* Begin *

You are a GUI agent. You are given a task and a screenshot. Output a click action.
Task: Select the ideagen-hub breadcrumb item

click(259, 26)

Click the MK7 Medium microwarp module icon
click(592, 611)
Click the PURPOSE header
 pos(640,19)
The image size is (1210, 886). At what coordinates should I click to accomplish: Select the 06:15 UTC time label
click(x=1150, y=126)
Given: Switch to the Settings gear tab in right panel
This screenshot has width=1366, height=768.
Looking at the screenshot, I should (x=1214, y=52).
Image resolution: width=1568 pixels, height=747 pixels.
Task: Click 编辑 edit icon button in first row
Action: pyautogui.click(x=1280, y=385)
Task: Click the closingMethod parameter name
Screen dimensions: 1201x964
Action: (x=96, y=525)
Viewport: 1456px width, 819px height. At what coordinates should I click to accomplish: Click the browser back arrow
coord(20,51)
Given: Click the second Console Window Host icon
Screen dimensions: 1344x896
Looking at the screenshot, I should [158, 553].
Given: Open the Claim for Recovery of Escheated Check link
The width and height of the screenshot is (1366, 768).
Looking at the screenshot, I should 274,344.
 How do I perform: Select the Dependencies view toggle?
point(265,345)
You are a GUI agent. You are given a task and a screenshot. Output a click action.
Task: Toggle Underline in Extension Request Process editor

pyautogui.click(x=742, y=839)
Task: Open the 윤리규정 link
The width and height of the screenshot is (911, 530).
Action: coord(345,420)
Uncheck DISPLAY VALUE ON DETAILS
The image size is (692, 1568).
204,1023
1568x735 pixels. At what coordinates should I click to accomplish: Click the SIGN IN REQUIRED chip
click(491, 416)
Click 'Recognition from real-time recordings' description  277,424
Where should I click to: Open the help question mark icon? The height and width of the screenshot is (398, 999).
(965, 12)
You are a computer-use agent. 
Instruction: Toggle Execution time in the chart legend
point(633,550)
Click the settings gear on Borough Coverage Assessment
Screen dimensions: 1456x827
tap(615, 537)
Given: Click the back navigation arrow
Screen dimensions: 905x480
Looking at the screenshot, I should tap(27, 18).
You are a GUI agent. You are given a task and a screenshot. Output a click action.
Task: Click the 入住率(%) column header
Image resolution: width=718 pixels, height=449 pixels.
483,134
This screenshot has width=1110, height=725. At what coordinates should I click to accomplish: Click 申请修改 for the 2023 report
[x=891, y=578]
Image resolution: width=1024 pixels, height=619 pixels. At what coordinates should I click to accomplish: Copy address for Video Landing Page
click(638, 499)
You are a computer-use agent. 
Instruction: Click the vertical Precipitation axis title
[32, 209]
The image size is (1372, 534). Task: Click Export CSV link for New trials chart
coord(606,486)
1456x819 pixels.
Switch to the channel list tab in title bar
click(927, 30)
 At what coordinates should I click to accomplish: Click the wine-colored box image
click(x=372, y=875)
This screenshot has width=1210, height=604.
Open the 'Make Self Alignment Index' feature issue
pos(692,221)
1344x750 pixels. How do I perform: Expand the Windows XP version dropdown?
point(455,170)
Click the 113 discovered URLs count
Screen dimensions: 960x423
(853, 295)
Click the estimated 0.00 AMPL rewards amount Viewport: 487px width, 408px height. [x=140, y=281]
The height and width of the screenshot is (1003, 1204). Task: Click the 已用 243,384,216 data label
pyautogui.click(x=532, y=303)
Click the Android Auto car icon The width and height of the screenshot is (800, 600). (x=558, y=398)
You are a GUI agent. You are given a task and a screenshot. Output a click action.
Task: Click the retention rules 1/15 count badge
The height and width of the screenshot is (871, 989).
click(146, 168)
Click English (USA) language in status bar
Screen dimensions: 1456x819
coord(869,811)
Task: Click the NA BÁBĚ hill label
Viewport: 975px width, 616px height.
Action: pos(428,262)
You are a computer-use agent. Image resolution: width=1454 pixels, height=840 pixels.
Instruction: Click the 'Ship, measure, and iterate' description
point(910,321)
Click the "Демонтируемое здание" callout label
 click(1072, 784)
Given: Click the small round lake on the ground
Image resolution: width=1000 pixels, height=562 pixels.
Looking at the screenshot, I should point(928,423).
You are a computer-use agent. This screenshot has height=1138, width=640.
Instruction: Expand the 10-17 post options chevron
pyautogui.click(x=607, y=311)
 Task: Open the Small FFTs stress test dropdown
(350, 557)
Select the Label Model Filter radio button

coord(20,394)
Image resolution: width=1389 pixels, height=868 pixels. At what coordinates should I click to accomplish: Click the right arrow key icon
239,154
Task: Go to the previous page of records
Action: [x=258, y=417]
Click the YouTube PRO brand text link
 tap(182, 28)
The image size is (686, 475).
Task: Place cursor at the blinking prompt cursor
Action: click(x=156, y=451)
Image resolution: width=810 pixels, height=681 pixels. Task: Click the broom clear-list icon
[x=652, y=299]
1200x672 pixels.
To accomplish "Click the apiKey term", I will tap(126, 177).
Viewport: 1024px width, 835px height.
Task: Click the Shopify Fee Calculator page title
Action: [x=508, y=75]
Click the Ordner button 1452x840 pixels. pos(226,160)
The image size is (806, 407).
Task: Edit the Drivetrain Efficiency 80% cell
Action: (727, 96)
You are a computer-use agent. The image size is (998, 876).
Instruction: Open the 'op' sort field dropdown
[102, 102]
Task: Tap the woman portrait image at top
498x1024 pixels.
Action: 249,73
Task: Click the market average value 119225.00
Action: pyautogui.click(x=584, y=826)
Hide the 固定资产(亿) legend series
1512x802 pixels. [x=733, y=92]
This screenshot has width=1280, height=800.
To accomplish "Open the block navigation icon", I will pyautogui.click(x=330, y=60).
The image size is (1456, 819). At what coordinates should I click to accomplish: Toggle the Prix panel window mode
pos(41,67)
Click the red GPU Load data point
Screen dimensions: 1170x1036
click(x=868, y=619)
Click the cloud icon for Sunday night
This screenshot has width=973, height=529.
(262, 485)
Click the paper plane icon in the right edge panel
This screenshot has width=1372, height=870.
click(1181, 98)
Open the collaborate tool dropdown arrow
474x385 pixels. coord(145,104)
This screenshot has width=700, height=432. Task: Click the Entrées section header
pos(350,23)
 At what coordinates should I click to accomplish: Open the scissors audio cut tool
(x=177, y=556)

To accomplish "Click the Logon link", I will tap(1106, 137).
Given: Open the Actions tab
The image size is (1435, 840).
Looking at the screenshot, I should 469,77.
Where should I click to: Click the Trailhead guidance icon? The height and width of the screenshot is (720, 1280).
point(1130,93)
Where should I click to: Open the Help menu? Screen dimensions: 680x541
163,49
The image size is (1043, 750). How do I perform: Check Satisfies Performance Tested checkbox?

* End *

THE PROBLEM: Can you write out every row above again, word for word and in the same order?

OUTPUT OF THE EXERCISE:
You are a GUI agent. You are given a task and a screenshot. Output a click action.
Task: Select the ideagen-hub breadcrumb item

click(259, 26)

Click the MK7 Medium microwarp module icon
click(592, 611)
Click the PURPOSE header
 pos(640,19)
The image size is (1210, 886). At what coordinates should I click to accomplish: Select the 06:15 UTC time label
click(x=1150, y=126)
Given: Switch to the Settings gear tab in right panel
This screenshot has width=1366, height=768.
Looking at the screenshot, I should (x=1214, y=52).
Image resolution: width=1568 pixels, height=747 pixels.
Task: Click 编辑 edit icon button in first row
Action: pyautogui.click(x=1280, y=385)
Task: Click the closingMethod parameter name
Screen dimensions: 1201x964
Action: (x=96, y=525)
Viewport: 1456px width, 819px height. At what coordinates should I click to accomplish: Click the browser back arrow
coord(20,51)
Given: Click the second Console Window Host icon
Screen dimensions: 1344x896
Looking at the screenshot, I should [158, 553].
Given: Open the Claim for Recovery of Escheated Check link
The width and height of the screenshot is (1366, 768).
Looking at the screenshot, I should 274,344.
 How do I perform: Select the Dependencies view toggle?
point(265,345)
You are a GUI agent. You are given a task and a screenshot. Output a click action.
Task: Toggle Underline in Extension Request Process editor

pyautogui.click(x=742, y=839)
Task: Open the 윤리규정 link
The width and height of the screenshot is (911, 530).
Action: coord(345,420)
Uncheck DISPLAY VALUE ON DETAILS
The image size is (692, 1568).
204,1023
1568x735 pixels. At what coordinates should I click to accomplish: Click the SIGN IN REQUIRED chip
click(491, 416)
Click 'Recognition from real-time recordings' description  277,424
Where should I click to: Open the help question mark icon? The height and width of the screenshot is (398, 999).
(965, 12)
You are a computer-use agent. 
Instruction: Toggle Execution time in the chart legend
point(633,550)
Click the settings gear on Borough Coverage Assessment
Screen dimensions: 1456x827
tap(615, 537)
Given: Click the back navigation arrow
Screen dimensions: 905x480
Looking at the screenshot, I should tap(27, 18).
You are a GUI agent. You are given a task and a screenshot. Output a click action.
Task: Click the 入住率(%) column header
Image resolution: width=718 pixels, height=449 pixels.
483,134
This screenshot has width=1110, height=725. At what coordinates should I click to accomplish: Click 申请修改 for the 2023 report
[x=891, y=578]
Image resolution: width=1024 pixels, height=619 pixels. At what coordinates should I click to accomplish: Copy address for Video Landing Page
click(638, 499)
You are a computer-use agent. 
Instruction: Click the vertical Precipitation axis title
[32, 209]
The image size is (1372, 534). Task: Click Export CSV link for New trials chart
coord(606,486)
1456x819 pixels.
Switch to the channel list tab in title bar
click(927, 30)
 At what coordinates should I click to accomplish: Click the wine-colored box image
click(x=372, y=875)
This screenshot has width=1210, height=604.
Open the 'Make Self Alignment Index' feature issue
pos(692,221)
1344x750 pixels. How do I perform: Expand the Windows XP version dropdown?
point(455,170)
Click the 113 discovered URLs count
Screen dimensions: 960x423
(853, 295)
Click the estimated 0.00 AMPL rewards amount Viewport: 487px width, 408px height. [x=140, y=281]
The height and width of the screenshot is (1003, 1204). Task: Click the 已用 243,384,216 data label
pyautogui.click(x=532, y=303)
Click the Android Auto car icon The width and height of the screenshot is (800, 600). (x=558, y=398)
You are a GUI agent. You are given a task and a screenshot. Output a click action.
Task: Click the retention rules 1/15 count badge
The height and width of the screenshot is (871, 989).
click(146, 168)
Click English (USA) language in status bar
Screen dimensions: 1456x819
coord(869,811)
Task: Click the NA BÁBĚ hill label
Viewport: 975px width, 616px height.
Action: pos(428,262)
You are a computer-use agent. Image resolution: width=1454 pixels, height=840 pixels.
Instruction: Click the 'Ship, measure, and iterate' description
point(910,321)
Click the "Демонтируемое здание" callout label
 click(1072, 784)
Given: Click the small round lake on the ground
Image resolution: width=1000 pixels, height=562 pixels.
Looking at the screenshot, I should point(928,423).
You are a computer-use agent. This screenshot has height=1138, width=640.
Instruction: Expand the 10-17 post options chevron
pyautogui.click(x=607, y=311)
 Task: Open the Small FFTs stress test dropdown
(350, 557)
Select the Label Model Filter radio button

coord(20,394)
Image resolution: width=1389 pixels, height=868 pixels. At what coordinates should I click to accomplish: Click the right arrow key icon
239,154
Task: Go to the previous page of records
Action: [x=258, y=417]
Click the YouTube PRO brand text link
 tap(182, 28)
The image size is (686, 475).
Task: Place cursor at the blinking prompt cursor
Action: click(x=156, y=451)
Image resolution: width=810 pixels, height=681 pixels. Task: Click the broom clear-list icon
[x=652, y=299]
1200x672 pixels.
To accomplish "Click the apiKey term", I will tap(126, 177).
Viewport: 1024px width, 835px height.
Task: Click the Shopify Fee Calculator page title
Action: [x=508, y=75]
Click the Ordner button 1452x840 pixels. pos(226,160)
The image size is (806, 407).
Task: Edit the Drivetrain Efficiency 80% cell
Action: (727, 96)
You are a computer-use agent. The image size is (998, 876).
Instruction: Open the 'op' sort field dropdown
[102, 102]
Task: Tap the woman portrait image at top
498x1024 pixels.
Action: 249,73
Task: Click the market average value 119225.00
Action: pyautogui.click(x=584, y=826)
Hide the 固定资产(亿) legend series
1512x802 pixels. [x=733, y=92]
This screenshot has width=1280, height=800.
To accomplish "Open the block navigation icon", I will pyautogui.click(x=330, y=60).
The image size is (1456, 819). At what coordinates should I click to accomplish: Toggle the Prix panel window mode
pos(41,67)
Click the red GPU Load data point
Screen dimensions: 1170x1036
click(x=868, y=619)
Click the cloud icon for Sunday night
This screenshot has width=973, height=529.
(262, 485)
Click the paper plane icon in the right edge panel
This screenshot has width=1372, height=870.
click(1181, 98)
Open the collaborate tool dropdown arrow
474x385 pixels. coord(145,104)
This screenshot has width=700, height=432. Task: Click the Entrées section header
pos(350,23)
 At what coordinates should I click to accomplish: Open the scissors audio cut tool
(x=177, y=556)

To accomplish "Click the Logon link", I will tap(1106, 137).
Given: Open the Actions tab
The image size is (1435, 840).
Looking at the screenshot, I should 469,77.
Where should I click to: Click the Trailhead guidance icon? The height and width of the screenshot is (720, 1280).
point(1130,93)
Where should I click to: Open the Help menu? Screen dimensions: 680x541
163,49
The image size is (1043, 750). How do I perform: Check Satisfies Performance Tested checkbox?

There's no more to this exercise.